己などより、主人の方が余程、あの少女から香る血に、飢えていた。
それこそ拷問に近いほど渇望し、身が焦がれる思いをし、それでも耐えていたのだ。
彼の血の僕(しもべ)であるから、嫌という程、伝わってくる感情。
そう、セルシムは知っている。
感情の起伏をあまり外に出さない、己の主人の不器用な優しさを。壮麗な美しさを。
そして、その心の内に秘めた激情を。
限りない命。我が主人の呪われた運命が憎らしかった。
主人が、かつて愛ゆえに刻んだ約束は、その『時間』ゆえに果たされることはないのだろう。

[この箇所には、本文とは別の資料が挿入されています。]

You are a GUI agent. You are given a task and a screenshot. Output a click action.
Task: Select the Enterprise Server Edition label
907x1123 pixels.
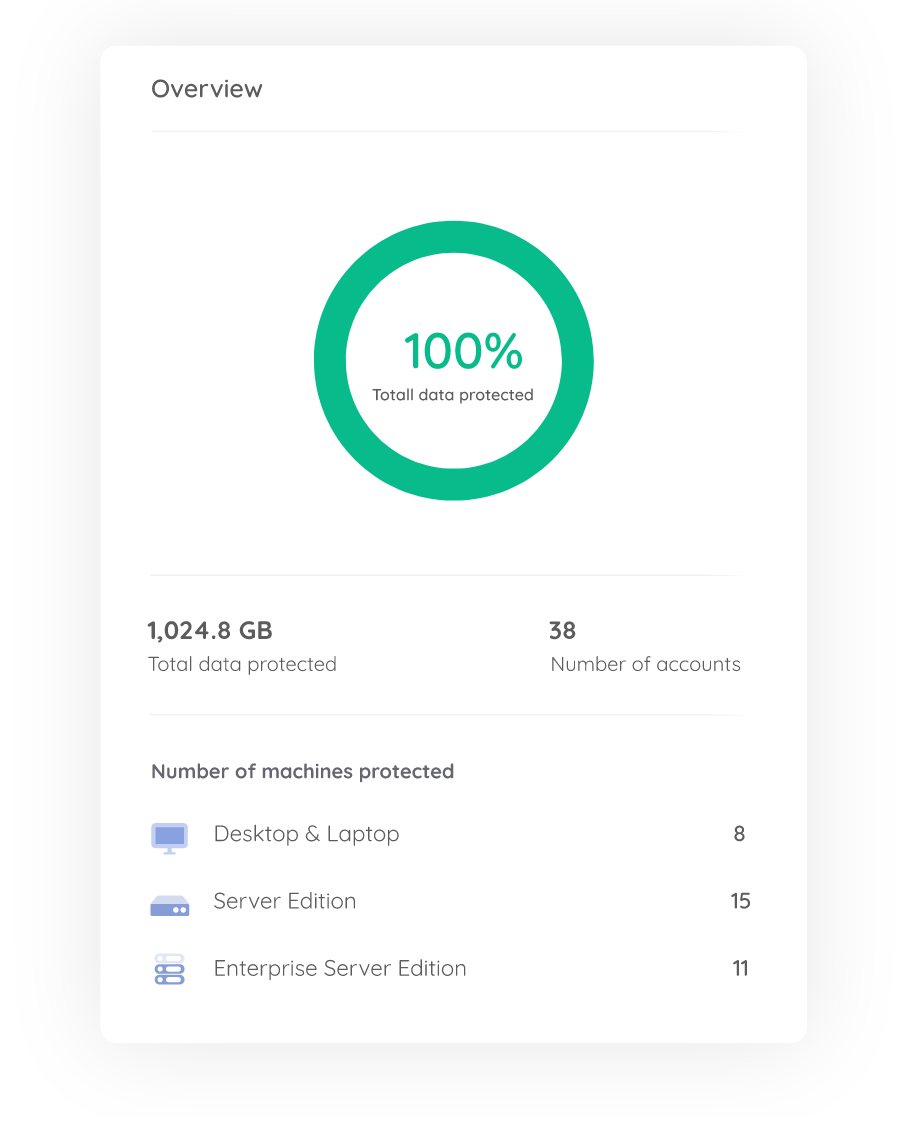click(340, 968)
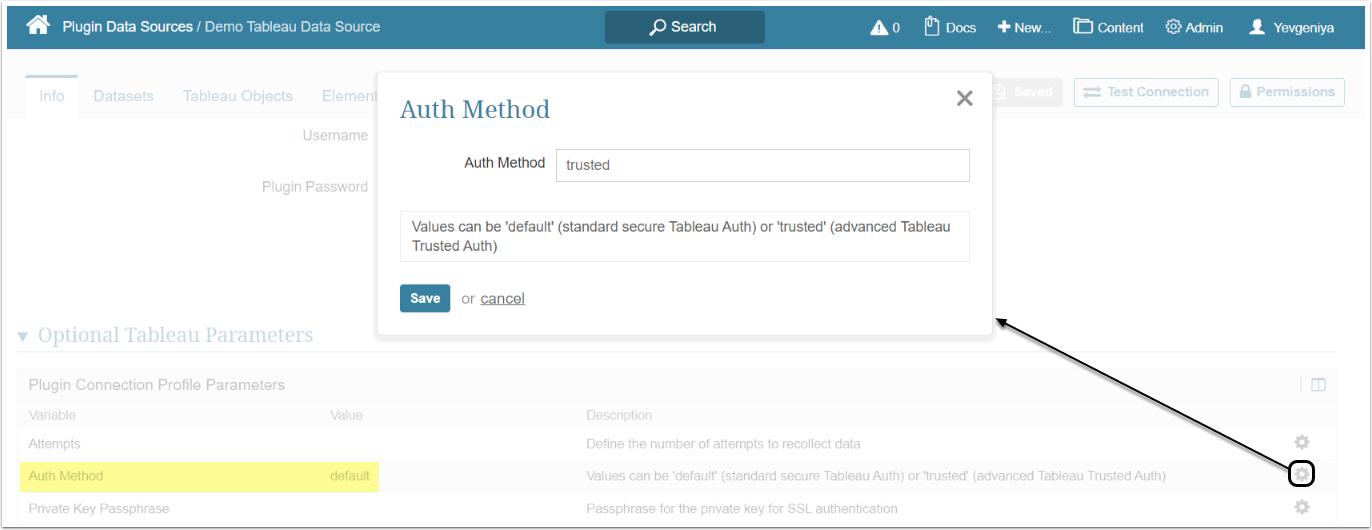Click the gear icon for Private Key Passphrase
The width and height of the screenshot is (1372, 530).
(1301, 507)
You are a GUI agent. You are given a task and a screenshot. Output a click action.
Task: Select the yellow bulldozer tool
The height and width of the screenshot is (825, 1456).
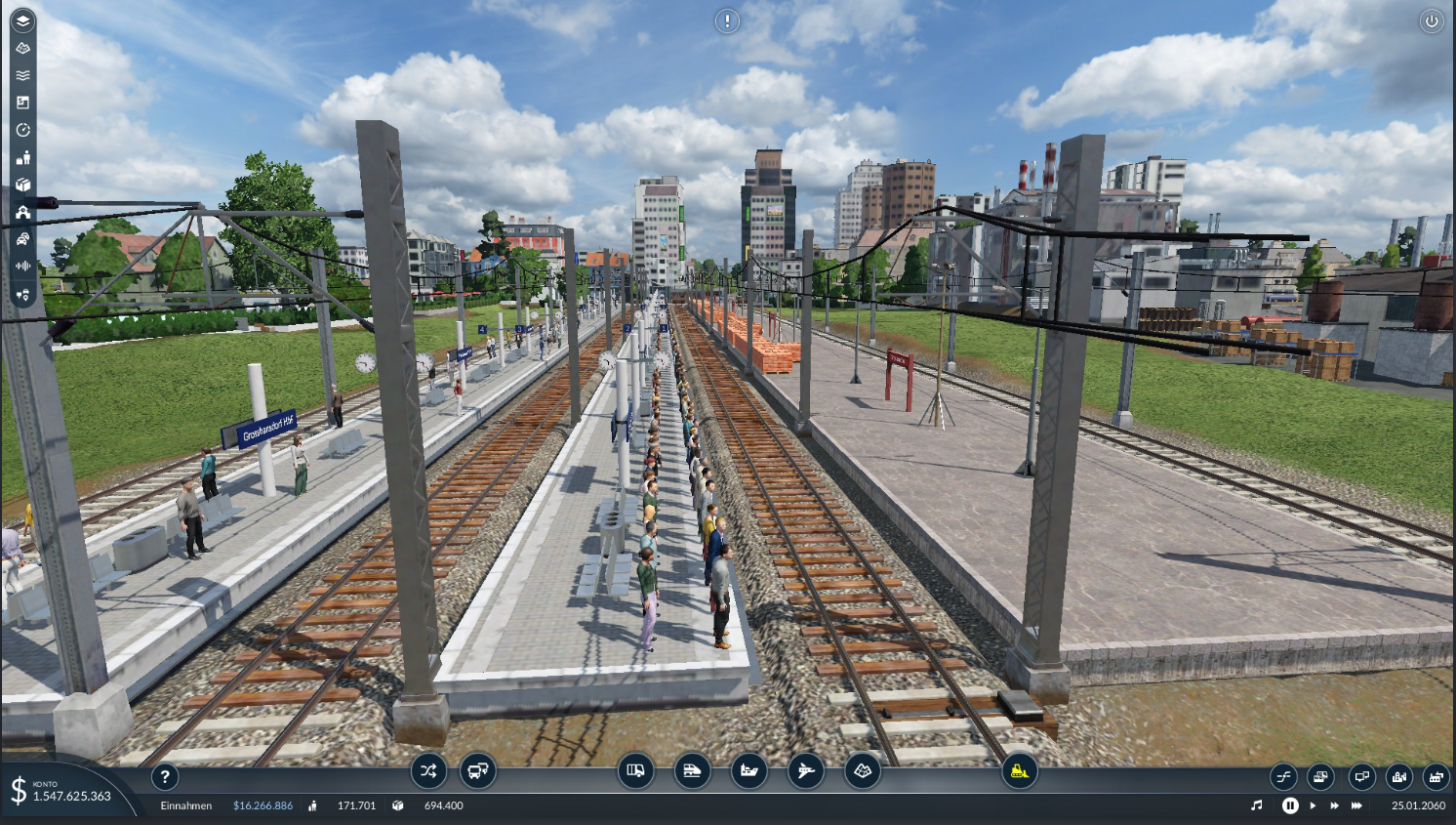coord(1019,771)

命は限りがあるから美しいのだ、というその声も。その心も。
主人の血の僕でしかない己には、どうやっても救うことなど出来ない。
いつか、自分が命を終えるとき、主人の傍らには一体誰が居るのだろうと。
いや、誰も居らぬのだろうと。
セルシムは可能な限り、生き続けようと思った。
主人がその血を分け与えてくれなくても。一年でも、一秒でも永く。
それは苦しみではなく、主人の傍らに在る喜びなのだと。
止めようと思っていた涙は、止まらず溢れ出す。
大の男泣きだ。
我ながら情けないと感じつつも、老執事は客間の準備を整えにハンカチで鼻水をすすりながら、館の奥に向かって歩き出した。
今日のこの出会いが、何かの始まりであればいいと願う。
永らく止まっていた刻が、今、微かに動き出したことを──セルシムは、その老いた身に感じていた。